Thursday, May 31, 2012

NAGPRA (Thirty Days)

"I used to search for reservations and native lands

before I realized everywhere I stand

there have been tribal feet running wild as fire…”

Stones gathered, stones placed just so

In a heap, in a row,

Over a period of time so long ago

That no one truly knows

How long they’ve been there;

And the Old Ones shrug their shoulders

And say “They’ve been there Forever.”

Native Graves Protection Act, you say?

What it boils down to is,

You got so many days

To move your granny

To do your study

Before we bulldoze it away.

Dontcha know?

There’s money to be made!

Your “rocks” are in the way.

And that’s the real bottom line

They’ll give you just so much time

To move your Ancestors off of OUR LAND!

"If the discovery occurred in connection with an activity, including (but not limited to) construction, mining, logging, and agriculture, the person shall cease the activity in the area of the discovery, make a reasonable effort to protect the items discovered before resuming such activity, and provide notice under this subsection. Following the notification under this subsection, and upon certification by the Secretary of the department or the head of any agency or instrumentality of the United States or the appropriate Indian tribe or Native Hawaiian organization that notification has been received, the
activity may resume after 30 days of such certification."

Sunday, May 20, 2012

An Ancient Zig Zag Rock Wall

They seem to have different names depending on where you go on Turtle Island - stone fences/stone walls, rock walls/rock lines and probably more, sort of like "pop" and "soda," "Dr. Pepper" and "Mr. Phib." Some places they put your groceries in a bag, other places they put them in a sack.

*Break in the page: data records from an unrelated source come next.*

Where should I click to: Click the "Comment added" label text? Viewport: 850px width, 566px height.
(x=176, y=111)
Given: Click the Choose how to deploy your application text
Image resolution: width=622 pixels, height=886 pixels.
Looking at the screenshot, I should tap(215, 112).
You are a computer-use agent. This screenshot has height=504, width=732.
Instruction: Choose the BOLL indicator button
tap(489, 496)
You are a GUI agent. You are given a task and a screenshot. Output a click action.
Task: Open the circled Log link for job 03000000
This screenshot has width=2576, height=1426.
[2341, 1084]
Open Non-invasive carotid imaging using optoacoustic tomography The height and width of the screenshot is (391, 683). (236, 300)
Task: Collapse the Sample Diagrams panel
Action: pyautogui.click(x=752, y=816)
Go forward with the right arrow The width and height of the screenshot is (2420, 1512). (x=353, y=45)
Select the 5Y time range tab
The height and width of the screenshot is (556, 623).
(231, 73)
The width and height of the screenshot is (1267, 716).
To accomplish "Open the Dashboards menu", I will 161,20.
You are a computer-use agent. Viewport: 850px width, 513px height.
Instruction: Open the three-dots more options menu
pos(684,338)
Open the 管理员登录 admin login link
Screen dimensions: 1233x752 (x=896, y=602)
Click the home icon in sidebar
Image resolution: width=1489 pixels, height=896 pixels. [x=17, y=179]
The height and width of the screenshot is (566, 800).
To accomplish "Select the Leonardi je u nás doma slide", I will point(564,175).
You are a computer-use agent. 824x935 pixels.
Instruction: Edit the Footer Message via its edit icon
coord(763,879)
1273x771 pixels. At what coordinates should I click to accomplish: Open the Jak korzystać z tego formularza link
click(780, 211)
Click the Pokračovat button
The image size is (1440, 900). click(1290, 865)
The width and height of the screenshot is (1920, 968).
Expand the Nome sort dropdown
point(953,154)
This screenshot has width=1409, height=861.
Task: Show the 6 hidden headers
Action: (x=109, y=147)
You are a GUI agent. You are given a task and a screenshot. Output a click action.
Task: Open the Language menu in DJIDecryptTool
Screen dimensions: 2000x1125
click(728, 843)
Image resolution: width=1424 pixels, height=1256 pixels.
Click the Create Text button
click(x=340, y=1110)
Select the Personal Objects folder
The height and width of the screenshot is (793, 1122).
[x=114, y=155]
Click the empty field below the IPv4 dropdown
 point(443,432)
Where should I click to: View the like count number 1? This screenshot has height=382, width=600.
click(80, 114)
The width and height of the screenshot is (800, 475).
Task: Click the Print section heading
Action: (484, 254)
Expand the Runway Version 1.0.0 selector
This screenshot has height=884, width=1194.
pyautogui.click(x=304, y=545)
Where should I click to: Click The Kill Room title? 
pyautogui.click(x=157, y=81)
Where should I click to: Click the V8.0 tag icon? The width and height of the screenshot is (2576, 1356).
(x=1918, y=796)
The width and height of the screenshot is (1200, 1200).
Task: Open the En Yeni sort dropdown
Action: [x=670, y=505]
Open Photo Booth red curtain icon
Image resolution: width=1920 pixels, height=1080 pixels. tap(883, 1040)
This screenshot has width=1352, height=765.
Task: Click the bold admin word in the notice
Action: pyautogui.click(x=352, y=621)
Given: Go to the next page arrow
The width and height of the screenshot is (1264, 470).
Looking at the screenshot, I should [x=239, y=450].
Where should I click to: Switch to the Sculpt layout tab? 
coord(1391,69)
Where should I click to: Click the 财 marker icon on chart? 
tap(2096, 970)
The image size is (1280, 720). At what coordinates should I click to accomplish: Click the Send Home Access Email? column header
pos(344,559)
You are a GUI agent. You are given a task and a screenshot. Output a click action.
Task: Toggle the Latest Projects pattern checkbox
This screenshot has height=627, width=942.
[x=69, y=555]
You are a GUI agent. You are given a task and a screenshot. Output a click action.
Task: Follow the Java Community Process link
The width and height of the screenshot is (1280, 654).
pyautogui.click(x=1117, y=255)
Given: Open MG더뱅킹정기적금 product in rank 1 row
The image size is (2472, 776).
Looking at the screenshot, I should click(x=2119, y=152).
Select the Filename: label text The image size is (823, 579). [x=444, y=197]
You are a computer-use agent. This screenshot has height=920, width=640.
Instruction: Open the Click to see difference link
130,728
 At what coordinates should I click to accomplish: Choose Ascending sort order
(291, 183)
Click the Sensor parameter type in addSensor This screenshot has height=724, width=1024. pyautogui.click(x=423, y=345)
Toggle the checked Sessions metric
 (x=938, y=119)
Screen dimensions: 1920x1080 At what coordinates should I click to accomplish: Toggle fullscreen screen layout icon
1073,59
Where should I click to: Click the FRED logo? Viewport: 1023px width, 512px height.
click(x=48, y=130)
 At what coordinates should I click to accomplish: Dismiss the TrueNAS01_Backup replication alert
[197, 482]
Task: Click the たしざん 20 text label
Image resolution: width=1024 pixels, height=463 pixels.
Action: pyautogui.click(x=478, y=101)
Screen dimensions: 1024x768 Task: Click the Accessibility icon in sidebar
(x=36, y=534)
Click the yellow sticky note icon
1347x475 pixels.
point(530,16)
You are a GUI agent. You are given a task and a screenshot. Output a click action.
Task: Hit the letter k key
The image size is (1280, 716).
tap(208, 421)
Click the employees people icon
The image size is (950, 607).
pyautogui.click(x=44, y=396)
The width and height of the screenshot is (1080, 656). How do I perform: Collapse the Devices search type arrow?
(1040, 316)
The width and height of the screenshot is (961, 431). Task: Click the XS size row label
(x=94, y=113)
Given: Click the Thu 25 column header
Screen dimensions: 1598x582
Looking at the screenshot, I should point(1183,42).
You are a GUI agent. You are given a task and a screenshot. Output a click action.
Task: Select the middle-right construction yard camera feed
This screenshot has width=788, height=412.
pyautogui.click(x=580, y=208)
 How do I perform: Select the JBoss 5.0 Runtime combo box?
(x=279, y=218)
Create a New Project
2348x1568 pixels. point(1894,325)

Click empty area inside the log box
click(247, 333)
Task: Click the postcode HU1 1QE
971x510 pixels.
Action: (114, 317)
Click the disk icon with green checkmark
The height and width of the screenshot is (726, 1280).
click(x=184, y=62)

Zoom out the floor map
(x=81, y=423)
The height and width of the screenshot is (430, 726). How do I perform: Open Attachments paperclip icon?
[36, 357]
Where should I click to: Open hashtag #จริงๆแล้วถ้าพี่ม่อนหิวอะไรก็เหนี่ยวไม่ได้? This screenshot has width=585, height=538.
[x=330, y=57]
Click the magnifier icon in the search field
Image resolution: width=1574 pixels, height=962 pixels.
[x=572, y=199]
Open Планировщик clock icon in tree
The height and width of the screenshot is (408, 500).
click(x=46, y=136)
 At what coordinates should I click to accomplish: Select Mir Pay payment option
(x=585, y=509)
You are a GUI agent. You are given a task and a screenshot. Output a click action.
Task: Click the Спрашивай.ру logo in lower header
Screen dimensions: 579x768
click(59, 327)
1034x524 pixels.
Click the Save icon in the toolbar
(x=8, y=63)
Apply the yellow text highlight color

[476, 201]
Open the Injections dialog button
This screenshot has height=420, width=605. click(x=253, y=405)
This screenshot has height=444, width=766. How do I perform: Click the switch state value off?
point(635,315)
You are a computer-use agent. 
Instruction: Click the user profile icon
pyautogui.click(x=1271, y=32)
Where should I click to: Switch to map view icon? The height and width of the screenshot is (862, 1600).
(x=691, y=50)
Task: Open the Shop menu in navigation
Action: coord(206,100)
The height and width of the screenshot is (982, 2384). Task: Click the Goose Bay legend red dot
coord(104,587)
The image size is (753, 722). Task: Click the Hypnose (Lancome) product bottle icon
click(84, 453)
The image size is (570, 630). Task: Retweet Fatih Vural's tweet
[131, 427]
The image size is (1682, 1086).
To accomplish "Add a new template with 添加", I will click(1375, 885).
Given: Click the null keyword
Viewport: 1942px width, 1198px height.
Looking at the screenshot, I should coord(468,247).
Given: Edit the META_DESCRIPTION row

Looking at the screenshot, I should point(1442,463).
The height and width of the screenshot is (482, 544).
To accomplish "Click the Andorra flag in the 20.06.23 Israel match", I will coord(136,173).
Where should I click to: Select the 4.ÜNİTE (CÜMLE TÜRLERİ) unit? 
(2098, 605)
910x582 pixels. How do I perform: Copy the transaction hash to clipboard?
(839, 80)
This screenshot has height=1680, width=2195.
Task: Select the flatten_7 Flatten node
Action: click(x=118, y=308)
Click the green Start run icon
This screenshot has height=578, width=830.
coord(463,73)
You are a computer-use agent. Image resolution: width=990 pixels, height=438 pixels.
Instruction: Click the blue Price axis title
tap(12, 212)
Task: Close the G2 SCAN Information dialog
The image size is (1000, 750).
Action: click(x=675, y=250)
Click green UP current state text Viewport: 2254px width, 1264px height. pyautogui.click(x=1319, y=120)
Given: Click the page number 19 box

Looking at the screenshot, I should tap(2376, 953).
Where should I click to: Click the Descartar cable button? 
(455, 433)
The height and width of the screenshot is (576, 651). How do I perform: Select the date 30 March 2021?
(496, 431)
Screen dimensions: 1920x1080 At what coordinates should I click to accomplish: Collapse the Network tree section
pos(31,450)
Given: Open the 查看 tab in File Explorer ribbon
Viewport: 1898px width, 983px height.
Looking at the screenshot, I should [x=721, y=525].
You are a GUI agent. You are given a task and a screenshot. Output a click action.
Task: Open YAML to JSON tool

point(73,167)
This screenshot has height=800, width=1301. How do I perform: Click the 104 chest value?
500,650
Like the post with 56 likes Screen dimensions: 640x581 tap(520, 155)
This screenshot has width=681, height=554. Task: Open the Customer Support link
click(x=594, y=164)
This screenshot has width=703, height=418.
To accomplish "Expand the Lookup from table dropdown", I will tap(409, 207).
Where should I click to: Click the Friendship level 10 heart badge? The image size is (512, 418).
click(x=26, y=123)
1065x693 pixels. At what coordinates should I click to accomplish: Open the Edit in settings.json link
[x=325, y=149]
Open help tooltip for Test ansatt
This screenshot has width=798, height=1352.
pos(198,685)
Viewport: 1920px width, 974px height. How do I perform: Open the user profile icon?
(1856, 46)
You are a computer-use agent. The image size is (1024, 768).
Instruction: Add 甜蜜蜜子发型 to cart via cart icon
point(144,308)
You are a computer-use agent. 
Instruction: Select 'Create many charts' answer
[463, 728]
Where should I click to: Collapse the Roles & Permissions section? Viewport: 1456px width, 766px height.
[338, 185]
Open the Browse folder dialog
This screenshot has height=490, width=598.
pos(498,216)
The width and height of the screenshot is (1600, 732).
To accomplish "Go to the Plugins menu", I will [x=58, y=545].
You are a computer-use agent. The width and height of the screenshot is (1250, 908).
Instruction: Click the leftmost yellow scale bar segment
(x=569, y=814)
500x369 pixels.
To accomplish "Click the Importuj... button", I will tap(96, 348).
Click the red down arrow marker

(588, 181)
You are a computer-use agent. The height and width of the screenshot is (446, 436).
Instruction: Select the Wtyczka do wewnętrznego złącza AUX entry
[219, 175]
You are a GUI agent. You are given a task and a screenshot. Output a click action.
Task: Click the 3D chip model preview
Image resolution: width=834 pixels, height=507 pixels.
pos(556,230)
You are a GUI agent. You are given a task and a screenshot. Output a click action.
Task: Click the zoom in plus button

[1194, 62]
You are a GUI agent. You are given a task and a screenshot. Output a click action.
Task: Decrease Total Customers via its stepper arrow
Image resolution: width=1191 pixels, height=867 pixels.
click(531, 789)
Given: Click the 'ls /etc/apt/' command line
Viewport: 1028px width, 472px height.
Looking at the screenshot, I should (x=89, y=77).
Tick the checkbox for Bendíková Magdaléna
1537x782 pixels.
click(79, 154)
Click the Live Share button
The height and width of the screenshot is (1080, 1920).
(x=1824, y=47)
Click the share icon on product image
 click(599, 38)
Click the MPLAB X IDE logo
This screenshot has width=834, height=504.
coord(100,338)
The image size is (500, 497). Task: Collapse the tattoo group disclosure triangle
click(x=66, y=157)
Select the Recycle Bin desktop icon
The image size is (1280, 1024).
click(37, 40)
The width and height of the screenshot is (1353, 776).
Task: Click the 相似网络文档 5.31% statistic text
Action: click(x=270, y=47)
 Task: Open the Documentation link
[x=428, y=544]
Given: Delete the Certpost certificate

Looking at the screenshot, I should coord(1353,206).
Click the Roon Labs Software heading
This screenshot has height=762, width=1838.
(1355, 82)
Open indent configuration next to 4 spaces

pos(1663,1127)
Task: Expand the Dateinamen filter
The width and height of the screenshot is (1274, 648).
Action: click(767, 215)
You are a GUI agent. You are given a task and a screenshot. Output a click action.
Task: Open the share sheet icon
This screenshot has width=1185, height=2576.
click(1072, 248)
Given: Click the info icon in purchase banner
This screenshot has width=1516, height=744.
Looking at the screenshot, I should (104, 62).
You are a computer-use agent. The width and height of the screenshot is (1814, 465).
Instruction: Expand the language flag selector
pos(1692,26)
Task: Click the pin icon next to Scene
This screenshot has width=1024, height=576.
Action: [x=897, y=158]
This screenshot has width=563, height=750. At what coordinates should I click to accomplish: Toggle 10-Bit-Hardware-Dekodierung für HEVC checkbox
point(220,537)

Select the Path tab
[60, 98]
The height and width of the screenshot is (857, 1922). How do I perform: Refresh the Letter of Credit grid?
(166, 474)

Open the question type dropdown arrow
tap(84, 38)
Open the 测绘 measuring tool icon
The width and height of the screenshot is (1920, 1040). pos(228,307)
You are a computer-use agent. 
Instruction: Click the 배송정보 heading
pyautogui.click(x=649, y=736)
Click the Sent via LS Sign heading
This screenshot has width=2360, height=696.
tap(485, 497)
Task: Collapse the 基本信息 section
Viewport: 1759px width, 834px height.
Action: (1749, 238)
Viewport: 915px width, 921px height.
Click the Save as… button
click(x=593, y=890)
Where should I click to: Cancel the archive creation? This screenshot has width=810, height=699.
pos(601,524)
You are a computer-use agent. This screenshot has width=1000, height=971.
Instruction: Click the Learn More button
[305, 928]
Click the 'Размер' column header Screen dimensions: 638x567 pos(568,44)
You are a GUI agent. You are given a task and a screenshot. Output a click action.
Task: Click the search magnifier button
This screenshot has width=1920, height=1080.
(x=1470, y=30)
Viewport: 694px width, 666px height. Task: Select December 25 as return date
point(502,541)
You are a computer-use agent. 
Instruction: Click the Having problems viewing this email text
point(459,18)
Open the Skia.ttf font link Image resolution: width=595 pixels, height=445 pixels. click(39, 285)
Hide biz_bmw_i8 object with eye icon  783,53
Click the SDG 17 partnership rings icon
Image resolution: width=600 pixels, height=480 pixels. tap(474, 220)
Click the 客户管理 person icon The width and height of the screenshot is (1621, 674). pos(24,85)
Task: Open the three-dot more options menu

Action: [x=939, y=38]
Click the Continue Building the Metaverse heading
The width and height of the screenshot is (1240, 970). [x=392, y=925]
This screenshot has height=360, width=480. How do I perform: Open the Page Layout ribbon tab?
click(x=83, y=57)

"Hikers"  is a more universal term (as if "universal" is the right word - I see relatively few photos from people hiking on other planets, like I never understood why there weren't Extra-Terrestrial Contestants in the Miss Universe Pagent) and some of them are bloggers who share through digital images the hikes they take to places I'll never go.
So thanks, Todd Lochmoeller/Traveler, for posting this image above of An Ancient Zig Zag Rock Wall and all those other images I'm about to dive on into (watching for the rocks of course) at:

Friday, May 18, 2012

Recollecting Nemasket

"Before I left Lakeville, I visited the old Indian burying-ground; but it is now difficult to recognize it as such, since all the stones have suffered mutilation at vandal hands. Even the Indians graves are not respected, and she who remains is but a solitary figure amidst the rush of invasion, the only type of a race which has now almost vanished from New England." Source: Walter Gilman Page, New England Magazine, “A Descendant of Massasoit”. January 1891, 642-644.
Wootonekanuske and Teweeleema,
 more familiarly known as Charlotte and Melinda Mitchell,
 were the last descendants of Massasoit and lived at Betty's Neck in Lakeville.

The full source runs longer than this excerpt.